(Available data begins)
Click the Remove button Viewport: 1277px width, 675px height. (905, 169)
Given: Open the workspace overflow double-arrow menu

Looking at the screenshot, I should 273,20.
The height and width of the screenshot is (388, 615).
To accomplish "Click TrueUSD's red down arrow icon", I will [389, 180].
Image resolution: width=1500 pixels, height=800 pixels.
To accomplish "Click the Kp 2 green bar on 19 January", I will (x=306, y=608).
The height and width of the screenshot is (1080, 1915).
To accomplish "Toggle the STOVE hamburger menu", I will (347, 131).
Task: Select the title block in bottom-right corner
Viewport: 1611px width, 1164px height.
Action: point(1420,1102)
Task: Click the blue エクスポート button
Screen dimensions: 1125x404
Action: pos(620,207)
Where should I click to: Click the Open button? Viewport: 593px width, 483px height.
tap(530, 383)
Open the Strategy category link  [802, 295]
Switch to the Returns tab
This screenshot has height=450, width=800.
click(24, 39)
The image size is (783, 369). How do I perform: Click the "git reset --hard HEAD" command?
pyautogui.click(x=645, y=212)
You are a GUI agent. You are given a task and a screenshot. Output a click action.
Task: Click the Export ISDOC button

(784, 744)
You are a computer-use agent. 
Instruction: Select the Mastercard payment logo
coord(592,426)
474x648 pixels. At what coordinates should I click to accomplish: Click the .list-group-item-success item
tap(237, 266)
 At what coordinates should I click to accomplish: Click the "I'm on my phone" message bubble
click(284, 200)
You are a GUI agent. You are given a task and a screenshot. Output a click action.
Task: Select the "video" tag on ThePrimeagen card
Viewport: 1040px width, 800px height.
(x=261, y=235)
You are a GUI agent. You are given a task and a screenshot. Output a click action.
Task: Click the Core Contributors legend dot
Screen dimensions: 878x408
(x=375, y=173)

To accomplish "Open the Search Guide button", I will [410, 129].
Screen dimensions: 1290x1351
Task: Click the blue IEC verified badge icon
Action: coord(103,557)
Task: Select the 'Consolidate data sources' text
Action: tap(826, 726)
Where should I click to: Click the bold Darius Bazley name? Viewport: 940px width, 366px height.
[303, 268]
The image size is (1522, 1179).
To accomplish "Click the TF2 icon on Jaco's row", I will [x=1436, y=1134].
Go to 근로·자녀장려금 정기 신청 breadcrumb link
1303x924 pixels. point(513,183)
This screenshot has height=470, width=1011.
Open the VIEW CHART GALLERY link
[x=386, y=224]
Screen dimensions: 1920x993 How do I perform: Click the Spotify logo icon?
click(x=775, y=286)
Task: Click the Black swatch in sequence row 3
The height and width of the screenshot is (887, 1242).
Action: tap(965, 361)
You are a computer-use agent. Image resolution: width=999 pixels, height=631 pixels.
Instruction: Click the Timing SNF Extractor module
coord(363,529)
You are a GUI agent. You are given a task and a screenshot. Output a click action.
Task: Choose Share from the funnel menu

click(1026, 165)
(Available data ends)
### Problem requirements
If a line above includes the string "resolution", pick it out.

### Response box
Image resolution: width=1500 pixels, height=800 pixels.
You are a computer-use agent. Image resolution: width=999 pixels, height=631 pixels.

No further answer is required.